The exact etiology of BMT retinopathy is uncertain. Causes of this entity are likely to be multifactorial, resulting from the combined effects of cyclosporine, total body radiation, high-dose chemotherapy, and recurrent malignancies.[3] Cyclosporine is a potent immunosuppressive agent for suppressing graft-versus-host immune response. It has been shown to cause endothelial cell injury. Because of neurotoxic side effects, it has been implicated as a cause of BMT retinopathy.[5] Total body irradiation has also been implicated as the causal agent of BMT retinopathy. Radiation damages the retinal microvasculature and may lead to ischemic vasculopathy. It usually occurs within 6 months of BMT. However, it has been reported as early as 3 months to as late as 62 months.[14]

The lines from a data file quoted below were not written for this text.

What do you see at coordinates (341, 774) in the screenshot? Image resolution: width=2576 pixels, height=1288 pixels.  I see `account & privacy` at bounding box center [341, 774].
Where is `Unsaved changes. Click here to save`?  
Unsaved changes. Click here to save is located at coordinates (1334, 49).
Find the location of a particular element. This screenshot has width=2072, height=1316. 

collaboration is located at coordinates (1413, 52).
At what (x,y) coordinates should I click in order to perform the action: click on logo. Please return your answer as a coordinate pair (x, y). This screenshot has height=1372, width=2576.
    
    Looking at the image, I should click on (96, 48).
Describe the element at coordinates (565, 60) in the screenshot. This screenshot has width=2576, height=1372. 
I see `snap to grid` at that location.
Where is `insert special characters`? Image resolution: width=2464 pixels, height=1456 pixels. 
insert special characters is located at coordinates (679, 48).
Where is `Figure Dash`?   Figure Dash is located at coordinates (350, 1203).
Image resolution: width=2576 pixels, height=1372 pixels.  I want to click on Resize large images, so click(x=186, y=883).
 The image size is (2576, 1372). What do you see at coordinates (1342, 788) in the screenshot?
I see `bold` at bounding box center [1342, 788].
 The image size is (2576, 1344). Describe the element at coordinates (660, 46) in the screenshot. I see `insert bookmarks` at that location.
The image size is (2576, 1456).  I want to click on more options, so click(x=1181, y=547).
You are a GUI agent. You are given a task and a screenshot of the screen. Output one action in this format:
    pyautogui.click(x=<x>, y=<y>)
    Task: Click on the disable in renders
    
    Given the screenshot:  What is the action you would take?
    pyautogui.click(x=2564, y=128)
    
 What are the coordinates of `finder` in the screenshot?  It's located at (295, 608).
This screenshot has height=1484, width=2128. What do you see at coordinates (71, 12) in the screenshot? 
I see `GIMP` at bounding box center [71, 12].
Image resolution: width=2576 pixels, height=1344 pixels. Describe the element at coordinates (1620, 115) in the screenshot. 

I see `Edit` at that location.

BMT retinopathy has been reported to have a generally good prognosis. The retinopathy typically resolves within 2–4 months after the cessation or lowering of cyclosporine with or without use of systemic prednisone.[3] However, in our patient, cystoid macular edema developed 12 months after allogenic BMT and 6 months after stopping oral cyclosporine.

Fundus lesions in our case were restricted to isolated cystoid macular edema with no other signs of microangiopathic vascular retinopathy such as retinal hemorrhages, microaneurysms, or cotton wool spots as described in literature.[1-46] Such isolated cystoid macular edema after BMT has not been described and is unique to our case.

The other condition to be kept in mind is the steroid-induced serous pigment epithelium detachment. However, in our case, OCT clearly demonstrated cystoid macular edema, and the condition occurred even before oral steroids were initiated.

Macular edema is an important cause of visual impairment in BMT retinopathy. Perifoveal microaneurysms have been described as an infrequent source of diffuse macular edema, and the prophylactic use of cyclosporine has been associated with the development of microvascular retinopathy in cases of BMT.[4]

Because of the relatively favorable prognosis and nonprogressive nature of the BMT retinopathy, aggressive treatment is not necessary. Use of acetazolamide, corticosteroids, and grid photocoagulation has been advised in literature in cases of significant macular edema. In our case, acetazolamide could not be used because of mesangiopathic nephritis, and the child was already on systemic steroids as immunosuppressive agent. Lopez et al. have recommended grid photocoagulation for visually significant macular edema.[4]

In summary, BMT as a cause of isolated cystoid macular edema has not been reported before. The possible causes could be the use of cyclosporine or even steroids; however, steroids are known to cause multifocal central serous retinopathy-like picture.